---- SUPPLIED INFORMATION
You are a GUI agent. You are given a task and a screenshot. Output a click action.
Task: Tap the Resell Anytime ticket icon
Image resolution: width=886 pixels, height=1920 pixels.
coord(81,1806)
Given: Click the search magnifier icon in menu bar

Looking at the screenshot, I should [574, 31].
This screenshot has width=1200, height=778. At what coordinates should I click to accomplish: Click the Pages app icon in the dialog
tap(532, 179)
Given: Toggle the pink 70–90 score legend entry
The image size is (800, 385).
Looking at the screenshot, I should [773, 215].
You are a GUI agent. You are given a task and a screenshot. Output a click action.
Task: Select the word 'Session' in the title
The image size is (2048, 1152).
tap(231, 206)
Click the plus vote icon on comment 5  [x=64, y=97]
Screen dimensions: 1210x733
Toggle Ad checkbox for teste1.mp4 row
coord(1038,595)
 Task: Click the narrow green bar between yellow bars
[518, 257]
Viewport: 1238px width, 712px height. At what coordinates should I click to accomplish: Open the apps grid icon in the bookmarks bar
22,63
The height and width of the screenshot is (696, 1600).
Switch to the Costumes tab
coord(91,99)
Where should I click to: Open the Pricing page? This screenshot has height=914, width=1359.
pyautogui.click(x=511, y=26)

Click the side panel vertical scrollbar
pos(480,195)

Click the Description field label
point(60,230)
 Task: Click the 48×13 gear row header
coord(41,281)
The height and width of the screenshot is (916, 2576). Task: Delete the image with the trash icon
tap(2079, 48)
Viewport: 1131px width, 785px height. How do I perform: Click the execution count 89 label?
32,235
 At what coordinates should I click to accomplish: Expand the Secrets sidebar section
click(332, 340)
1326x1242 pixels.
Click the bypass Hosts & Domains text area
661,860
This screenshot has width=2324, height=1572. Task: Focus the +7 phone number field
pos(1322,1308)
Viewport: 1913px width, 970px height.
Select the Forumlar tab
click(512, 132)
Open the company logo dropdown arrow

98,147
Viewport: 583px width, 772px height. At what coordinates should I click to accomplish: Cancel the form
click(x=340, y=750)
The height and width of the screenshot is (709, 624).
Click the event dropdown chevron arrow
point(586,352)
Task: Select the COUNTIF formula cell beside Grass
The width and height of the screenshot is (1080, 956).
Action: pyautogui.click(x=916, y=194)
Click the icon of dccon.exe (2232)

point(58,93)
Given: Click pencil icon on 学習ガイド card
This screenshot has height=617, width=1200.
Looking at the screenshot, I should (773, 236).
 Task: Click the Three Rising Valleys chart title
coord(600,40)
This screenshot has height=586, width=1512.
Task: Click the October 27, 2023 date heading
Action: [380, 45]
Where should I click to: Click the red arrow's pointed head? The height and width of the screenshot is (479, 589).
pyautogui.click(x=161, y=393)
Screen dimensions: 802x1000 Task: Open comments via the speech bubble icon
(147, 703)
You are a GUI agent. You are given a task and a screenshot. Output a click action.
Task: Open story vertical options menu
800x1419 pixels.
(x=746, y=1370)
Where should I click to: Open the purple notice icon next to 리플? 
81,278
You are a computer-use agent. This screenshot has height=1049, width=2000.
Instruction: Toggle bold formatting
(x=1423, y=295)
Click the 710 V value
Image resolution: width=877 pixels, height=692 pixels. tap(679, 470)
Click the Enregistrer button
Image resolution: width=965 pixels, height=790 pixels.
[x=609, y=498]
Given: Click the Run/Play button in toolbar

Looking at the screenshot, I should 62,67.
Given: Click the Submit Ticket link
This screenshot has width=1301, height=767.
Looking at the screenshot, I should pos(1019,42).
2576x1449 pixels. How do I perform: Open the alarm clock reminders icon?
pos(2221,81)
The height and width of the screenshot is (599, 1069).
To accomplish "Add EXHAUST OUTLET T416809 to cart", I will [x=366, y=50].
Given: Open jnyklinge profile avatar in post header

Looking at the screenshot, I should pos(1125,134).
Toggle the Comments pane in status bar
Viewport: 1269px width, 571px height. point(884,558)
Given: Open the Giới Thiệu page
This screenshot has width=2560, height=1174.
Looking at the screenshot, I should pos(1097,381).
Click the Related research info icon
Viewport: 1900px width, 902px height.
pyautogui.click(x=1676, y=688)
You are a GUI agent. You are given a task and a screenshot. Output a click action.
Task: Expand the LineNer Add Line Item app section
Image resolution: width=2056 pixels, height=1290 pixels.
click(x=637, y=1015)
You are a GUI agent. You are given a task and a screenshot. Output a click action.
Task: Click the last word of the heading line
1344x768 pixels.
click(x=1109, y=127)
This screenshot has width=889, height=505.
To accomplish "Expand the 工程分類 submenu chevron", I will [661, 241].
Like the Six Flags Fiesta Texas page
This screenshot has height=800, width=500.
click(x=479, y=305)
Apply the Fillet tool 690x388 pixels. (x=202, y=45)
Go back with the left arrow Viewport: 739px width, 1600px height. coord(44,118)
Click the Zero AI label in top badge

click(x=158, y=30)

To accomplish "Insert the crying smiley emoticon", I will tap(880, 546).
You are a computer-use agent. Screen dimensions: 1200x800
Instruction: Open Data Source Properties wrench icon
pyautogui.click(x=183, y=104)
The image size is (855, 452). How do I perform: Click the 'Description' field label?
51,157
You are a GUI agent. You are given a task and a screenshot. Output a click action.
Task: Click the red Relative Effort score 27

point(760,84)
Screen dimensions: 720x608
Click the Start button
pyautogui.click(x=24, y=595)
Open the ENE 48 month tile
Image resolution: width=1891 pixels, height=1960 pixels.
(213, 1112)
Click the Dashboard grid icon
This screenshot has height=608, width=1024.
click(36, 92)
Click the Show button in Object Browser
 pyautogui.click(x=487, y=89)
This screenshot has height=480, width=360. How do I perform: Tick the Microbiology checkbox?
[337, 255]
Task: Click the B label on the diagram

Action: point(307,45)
--------
### WHAT THE EXERCISE ASKS
Reproduce the material above in full, exactly.

### RESPONSE
You are a GUI agent. You are given a task and a screenshot. Output a click action.
Task: Tap the Resell Anytime ticket icon
Image resolution: width=886 pixels, height=1920 pixels.
coord(81,1806)
Given: Click the search magnifier icon in menu bar

Looking at the screenshot, I should [574, 31].
This screenshot has width=1200, height=778. At what coordinates should I click to accomplish: Click the Pages app icon in the dialog
tap(532, 179)
Given: Toggle the pink 70–90 score legend entry
The image size is (800, 385).
Looking at the screenshot, I should [773, 215].
You are a GUI agent. You are given a task and a screenshot. Output a click action.
Task: Select the word 'Session' in the title
The image size is (2048, 1152).
tap(231, 206)
Click the plus vote icon on comment 5  [x=64, y=97]
Screen dimensions: 1210x733
Toggle Ad checkbox for teste1.mp4 row
coord(1038,595)
 Task: Click the narrow green bar between yellow bars
[518, 257]
Viewport: 1238px width, 712px height. At what coordinates should I click to accomplish: Open the apps grid icon in the bookmarks bar
22,63
The height and width of the screenshot is (696, 1600).
Switch to the Costumes tab
coord(91,99)
Where should I click to: Open the Pricing page? This screenshot has height=914, width=1359.
pyautogui.click(x=511, y=26)

Click the side panel vertical scrollbar
pos(480,195)

Click the Description field label
point(60,230)
 Task: Click the 48×13 gear row header
coord(41,281)
The height and width of the screenshot is (916, 2576). Task: Delete the image with the trash icon
tap(2079, 48)
Viewport: 1131px width, 785px height. How do I perform: Click the execution count 89 label?
32,235
 At what coordinates should I click to accomplish: Expand the Secrets sidebar section
click(332, 340)
1326x1242 pixels.
Click the bypass Hosts & Domains text area
661,860
This screenshot has width=2324, height=1572. Task: Focus the +7 phone number field
pos(1322,1308)
Viewport: 1913px width, 970px height.
Select the Forumlar tab
click(512, 132)
Open the company logo dropdown arrow

98,147
Viewport: 583px width, 772px height. At what coordinates should I click to accomplish: Cancel the form
click(x=340, y=750)
The height and width of the screenshot is (709, 624).
Click the event dropdown chevron arrow
point(586,352)
Task: Select the COUNTIF formula cell beside Grass
The width and height of the screenshot is (1080, 956).
Action: pyautogui.click(x=916, y=194)
Click the icon of dccon.exe (2232)

point(58,93)
Given: Click pencil icon on 学習ガイド card
This screenshot has height=617, width=1200.
Looking at the screenshot, I should (773, 236).
 Task: Click the Three Rising Valleys chart title
coord(600,40)
This screenshot has height=586, width=1512.
Task: Click the October 27, 2023 date heading
Action: [380, 45]
Where should I click to: Click the red arrow's pointed head? The height and width of the screenshot is (479, 589).
pyautogui.click(x=161, y=393)
Screen dimensions: 802x1000 Task: Open comments via the speech bubble icon
(147, 703)
You are a GUI agent. You are given a task and a screenshot. Output a click action.
Task: Open story vertical options menu
800x1419 pixels.
(x=746, y=1370)
Where should I click to: Open the purple notice icon next to 리플? 
81,278
You are a computer-use agent. This screenshot has height=1049, width=2000.
Instruction: Toggle bold formatting
(x=1423, y=295)
Click the 710 V value
Image resolution: width=877 pixels, height=692 pixels. tap(679, 470)
Click the Enregistrer button
Image resolution: width=965 pixels, height=790 pixels.
[x=609, y=498]
Given: Click the Run/Play button in toolbar

Looking at the screenshot, I should 62,67.
Given: Click the Submit Ticket link
This screenshot has width=1301, height=767.
Looking at the screenshot, I should pos(1019,42).
2576x1449 pixels. How do I perform: Open the alarm clock reminders icon?
pos(2221,81)
The height and width of the screenshot is (599, 1069).
To accomplish "Add EXHAUST OUTLET T416809 to cart", I will [x=366, y=50].
Given: Open jnyklinge profile avatar in post header

Looking at the screenshot, I should pos(1125,134).
Toggle the Comments pane in status bar
Viewport: 1269px width, 571px height. point(884,558)
Given: Open the Giới Thiệu page
This screenshot has width=2560, height=1174.
Looking at the screenshot, I should pos(1097,381).
Click the Related research info icon
Viewport: 1900px width, 902px height.
pyautogui.click(x=1676, y=688)
You are a GUI agent. You are given a task and a screenshot. Output a click action.
Task: Expand the LineNer Add Line Item app section
Image resolution: width=2056 pixels, height=1290 pixels.
click(x=637, y=1015)
You are a GUI agent. You are given a task and a screenshot. Output a click action.
Task: Click the last word of the heading line
1344x768 pixels.
click(x=1109, y=127)
This screenshot has width=889, height=505.
To accomplish "Expand the 工程分類 submenu chevron", I will [661, 241].
Like the Six Flags Fiesta Texas page
This screenshot has height=800, width=500.
click(x=479, y=305)
Apply the Fillet tool 690x388 pixels. (x=202, y=45)
Go back with the left arrow Viewport: 739px width, 1600px height. coord(44,118)
Click the Zero AI label in top badge

click(x=158, y=30)

To accomplish "Insert the crying smiley emoticon", I will tap(880, 546).
You are a computer-use agent. Screen dimensions: 1200x800
Instruction: Open Data Source Properties wrench icon
pyautogui.click(x=183, y=104)
The image size is (855, 452). How do I perform: Click the 'Description' field label?
51,157
You are a GUI agent. You are given a task and a screenshot. Output a click action.
Task: Click the red Relative Effort score 27

point(760,84)
Screen dimensions: 720x608
Click the Start button
pyautogui.click(x=24, y=595)
Open the ENE 48 month tile
Image resolution: width=1891 pixels, height=1960 pixels.
(213, 1112)
Click the Dashboard grid icon
This screenshot has height=608, width=1024.
click(36, 92)
Click the Show button in Object Browser
 pyautogui.click(x=487, y=89)
This screenshot has height=480, width=360. How do I perform: Tick the Microbiology checkbox?
[337, 255]
Task: Click the B label on the diagram

Action: point(307,45)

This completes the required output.